As you probably know, reddit was down or degraded for the last 36 hours. Right now we are still a bit degraded, but we have enough servers to handle the weekend traffic (we think). We hope to be at full capacity by Monday.
We want to tell you why reddit was down.
In short, Amazon had a failure of their EBS system, which is a data storage product they offer, at around 1:15am PDT. This may sound familiar, because it was the same type of failure that took us down a month ago. This time however the failure was more widespread and affected a much larger portion of our servers (and not just ours, many other companies were affected as well). Namely, most of our database slaves were disabled from this outage. Even though we are spread across multiple availability zones (data centers), it did us no good in this case, since the outage was so widespread and hit multiple availability zones.
Since that last failure, we have been doing everything we can to move ourselves off of the EBS product. We're about half way there. All of our Cassandra nodes are now using only local disk, and we hope to have all of postgres on local disk soon.
We will continue to use Amazon's other services as we have been. They have some work to do on the EBS product, and they are aware of that and working on it. The other services that we use are still performing as expected.

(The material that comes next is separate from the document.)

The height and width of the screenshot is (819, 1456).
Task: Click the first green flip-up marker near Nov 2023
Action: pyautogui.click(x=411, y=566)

That being said, if you work for another hosting platform and believe you can make a compelling offering, please contact us at email@example.com, and we'll get back to you in a few days.
The team and I have been up the last two nights waiting for this issue to get fixed on the Amazon side so that we could bring the site up as soon as possible. Because of this, we probably won't be around much to answer questions in the comments here, but feel free to talk amongst yourselves. 🙂
As always, thank you all for your continued support. And to whoever sent us a pizza, thank you! It was much appreciated.
To end on a high note, I'd just like to mention that we are making excellent progress on the hiring front to bring on some new developers to help us implement long term fixes. We hope to have some exciting announcements in that area soon.